[[ INPUT FOR THIS TASK, beginning ]]

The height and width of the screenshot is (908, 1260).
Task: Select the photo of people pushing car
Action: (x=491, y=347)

[[ INPUT FOR THIS TASK, end ]]
[[ INPUT FOR THIS TASK, beginning ]]

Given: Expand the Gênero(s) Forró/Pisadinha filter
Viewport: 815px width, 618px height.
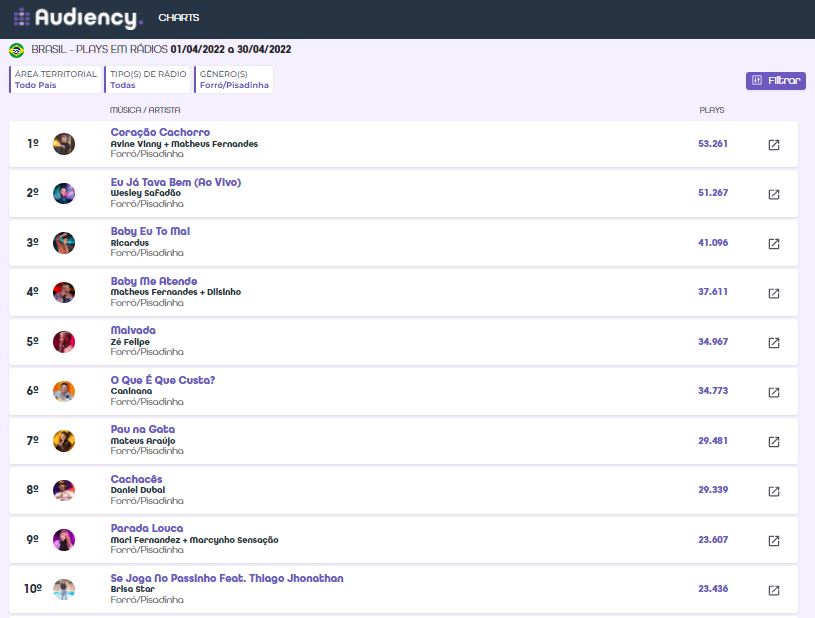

[[ INPUT FOR THIS TASK, end ]]

Your answer should consist of the lines from the line with "Given: Expand the" to the line with "Viewport: 815px width, 618px height." above, repeated exactly, both ends included.

Given: Expand the Gênero(s) Forró/Pisadinha filter
Viewport: 815px width, 618px height.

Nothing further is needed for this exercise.